Я взглянул на отца. В его глазах надежда, ласка, тревога.
Я потоптался на толстой половице и сел возле матери.
Со стороны Железного хребта несся перевальный ветер.
Он был твердый, неотвязный, гнал нас с многоглавой базарной горы.
Мать должна была радоваться, что ее развели, что я с нею, а она, семеня по склону, все кручинилась, что теперь я безотцовщина и что не будет у меня настоящего детского счастья, если даже она определится за сознательного человека.
Глава двенадцатая
Не знаю, по собственной ли охоте или по заданию школьного комитета комсомола, но только так произошло, что Костя Кукурузин стал пионервожатым того самого четвертого класса, в котором я учился.
Вечерами Костя пропадал в гимнастическом зале клуба железнодорожников. Поднимался под потолок по канату; разведя руки в стороны, зависал крестом на кольцах; делал на турнике склепку; работая на коне, обтянутом толстой, коричневой, до глянца отполированной кожей, стриг в воздухе вытянутыми в струнку ногами.
Наверно, ему показалось, что наш класс больше всего нуждается в физической закалке, поэтому он решил заняться с нами гимнастикой. Немного погодя он выделил среди нас ловких и сильных, и мы начали готовить пирамиду, контуры которой напоминали доменную печь. Во время октябрьского утренника мы соорудили эту пирамиду перед всей школой, и нам долго с восторгом хлопали, но то было позже, а до утренника мы собирали цветные металлы на скрапной площадке завода, пилили дрова вдовам и старухам, помогали рыть картошку семьям, где было много голопузой детворы и лишь один кормилец.
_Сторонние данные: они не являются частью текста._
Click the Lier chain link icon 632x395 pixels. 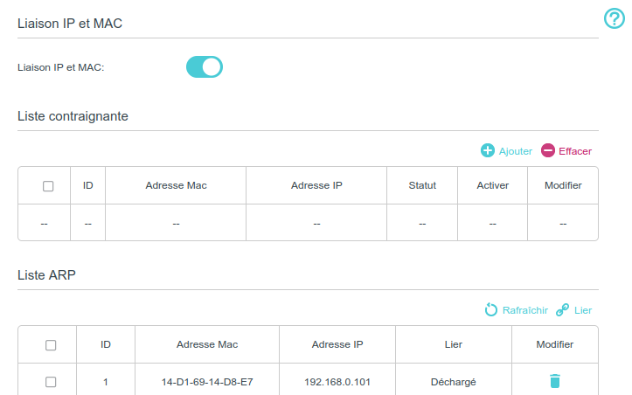[x=563, y=310]

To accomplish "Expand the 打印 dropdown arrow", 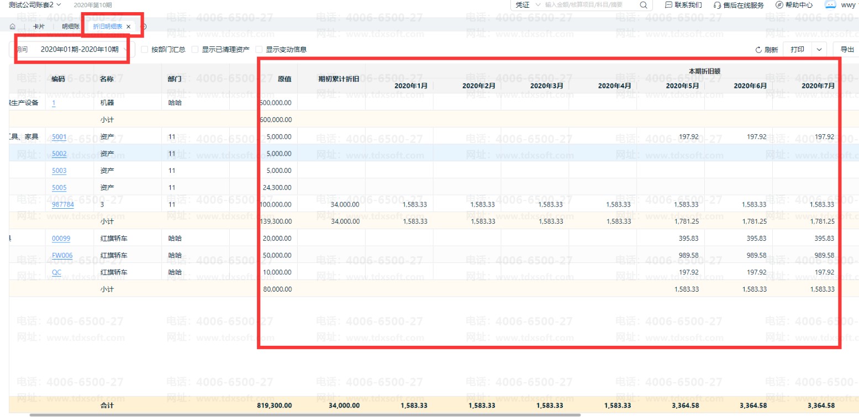I will (819, 49).
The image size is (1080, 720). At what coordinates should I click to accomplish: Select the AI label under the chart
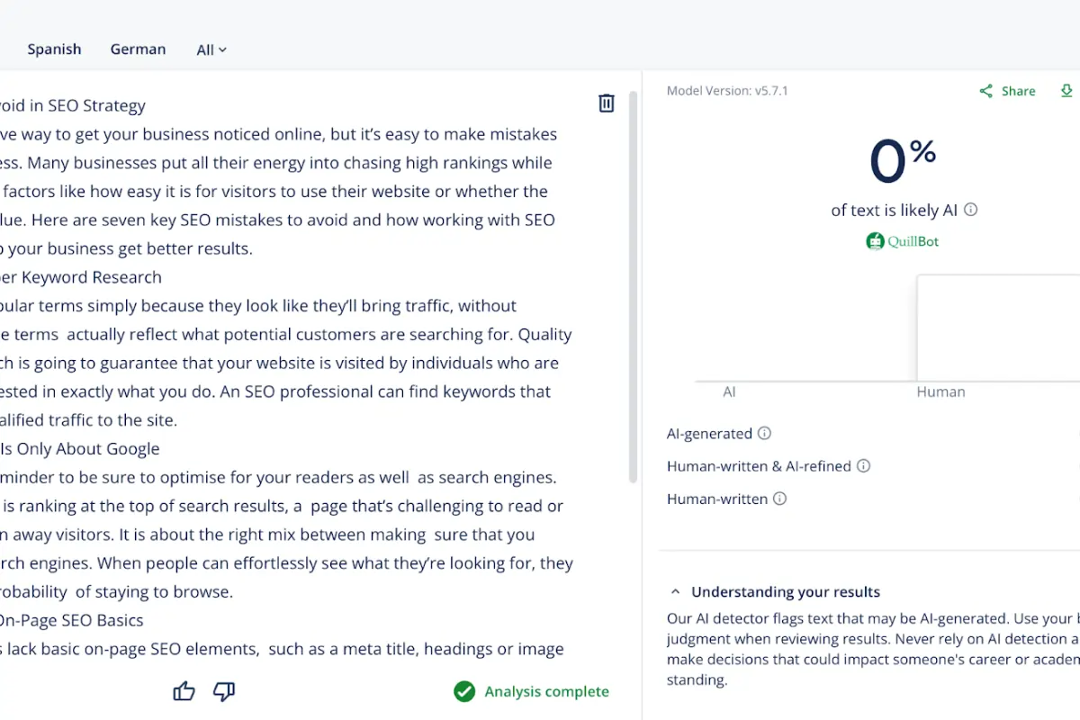728,392
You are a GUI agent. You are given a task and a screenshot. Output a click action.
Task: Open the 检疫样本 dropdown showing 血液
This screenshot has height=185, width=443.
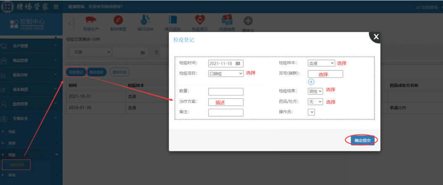321,63
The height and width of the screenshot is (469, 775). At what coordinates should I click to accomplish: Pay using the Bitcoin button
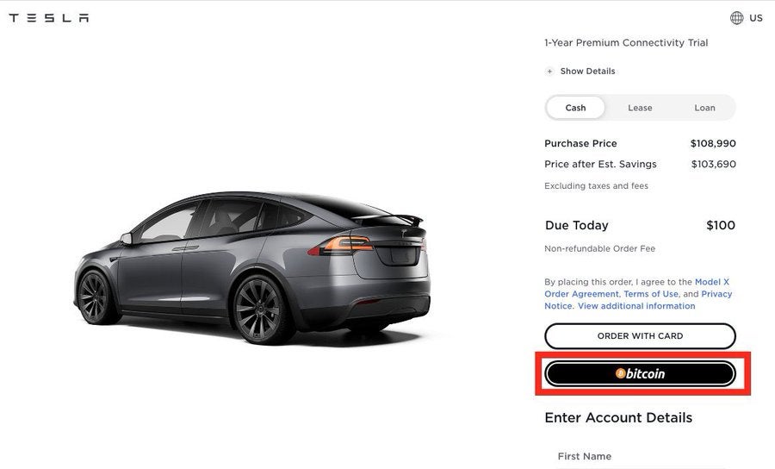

Однако сильней всего запала мне в душу неделя, когда мы с Костей готовились к сбору денег для помощи детям республиканской Испании и собирали эти деньги.
Костя был уверен – и убедил меня, – что если мы оденемся чисто, торжественно, будем в красивых «испанках» да, входя в комнаты, будем вскидывать над плечом кулак и с воинской четкостью произносить приветствие «рот фронт», то нас будут встречать сердечно, и всех будет трогать наше обращение, и мы соберем огромную сумму.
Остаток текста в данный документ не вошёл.